Desire Of Codes: Exploring The Role Of The Spectator As Subject
How has our information-laden networked culture affected how we appreciate art? When everything is transformed or reduced to information, does it affect how we experience our world and ourselves? There’s no doubt that we’ve shifted our engagement with and understanding of ideas, origination and inspiration, especially in the context of creative work. Our world has become much more transparent, and we have become acutely aware of how connected everything actually is, and how these phenomena inform art-making. It could be said, however, that this move towards transparency and awareness has been in response to more traditional art works or cultural objects that are products of a more obscured, inscrutable art-making practice (i.e. the lone artist genius toiling away in an attic, shrouded in mystery).
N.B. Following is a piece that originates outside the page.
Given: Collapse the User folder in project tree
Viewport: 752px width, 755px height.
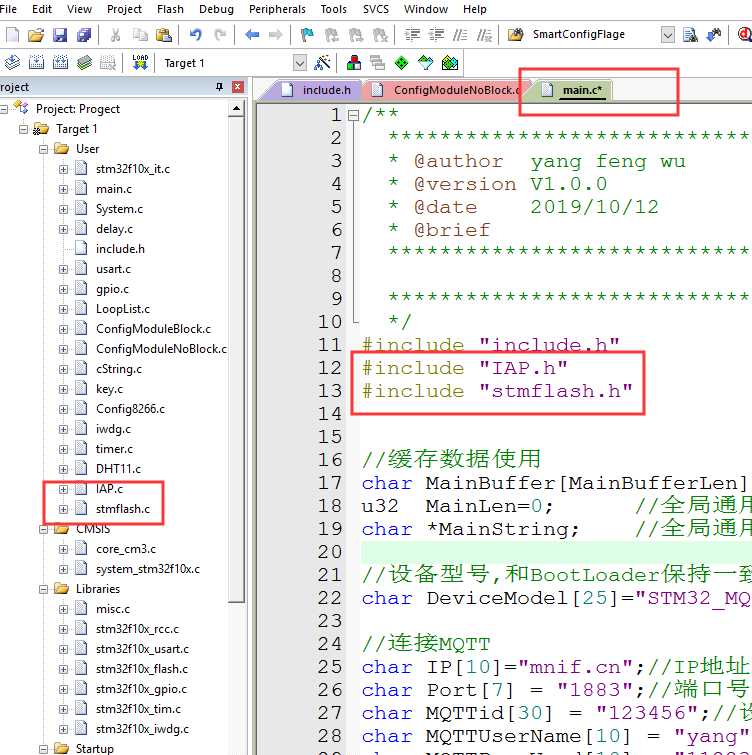Looking at the screenshot, I should [43, 149].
So, what happens when the artistic experience, and by extension the spectators who are part of it, becomes aware of itself and its audience, reading them as pure information? Do we lose something of ourselves?
In Desire of Codes, a new three-part installation by Seiko Mikami, the artist engages with the way our memories have been affected by a culture predicated on the collection and dispersal of information. The installation is comprised of a large white room filled with black filaments tipped with light sensors protruding from the walls, robotic camera arms and a large polygonal video wall. The space in general has a sterile quality sapped of all humanity, leaving a bleak white room that appears to be primarily inhabited by technology. As spectators enter the space, the sensors and the cameras track their movements, compiling video of all the installation visitors. While the sensors take in information that is less apparent to human perception, the cameras track the more obvious movements of the spectators through the space. The recordings are abstracted and recombined, then projected onto the polygonal video wall.
The visitors’ presence becomes the material for the art itself. Their own surveillance becomes obvious to them, as the camera is inescapable while the audience is within the space of the installation. They are subject to the ever-roving eye of the art, reducing them to material. By abstracting and recombining the installation’s visitation history, their presence turns into mere data. Individuals cannot be gleaned from the screen, but become simply aspects of a more complex design. Individual representations are impossible to surmise. The projections look a lot like insect vision. Inspiration or experience is replaced with the superficial information of surveillance that is recorded from the sensors and cameras.
Spectators as people are filtered out, yet retained as material for an expressive abstraction. Even the history of visitors is largely forgotten in favor of their role as material. What’s more, individuals are then experiencing themselves as an abstraction, or as a single node of a complex visualization, in which they only exist as information. They are approaching themselves as an aesthetic, rather than as individuals appreciating a work of art on their own terms. It’s not so much that we become superficial entities by way of reducing ourselves to information, but something is lost in our individual identity when everything is only considered as raw material or sterile information. We become mere segments or fragments of a network or a system instead of people with histories and identities.
What an installation like this does is remind us that as much as we elevate the importance of information sharing and collecting in our society, we must not forget our own humanity in the face of it. We must become masters of that information sharing, and creators of networks ourselves, rather than be at the mercy of that same process. Awareness should not limit or reduce who we are as individuals but instead empower those aspects that we consider more human. We must retain the more human aspect of information in the form of knowledge, art and history, or we will become mere segments in a more complex system of connections.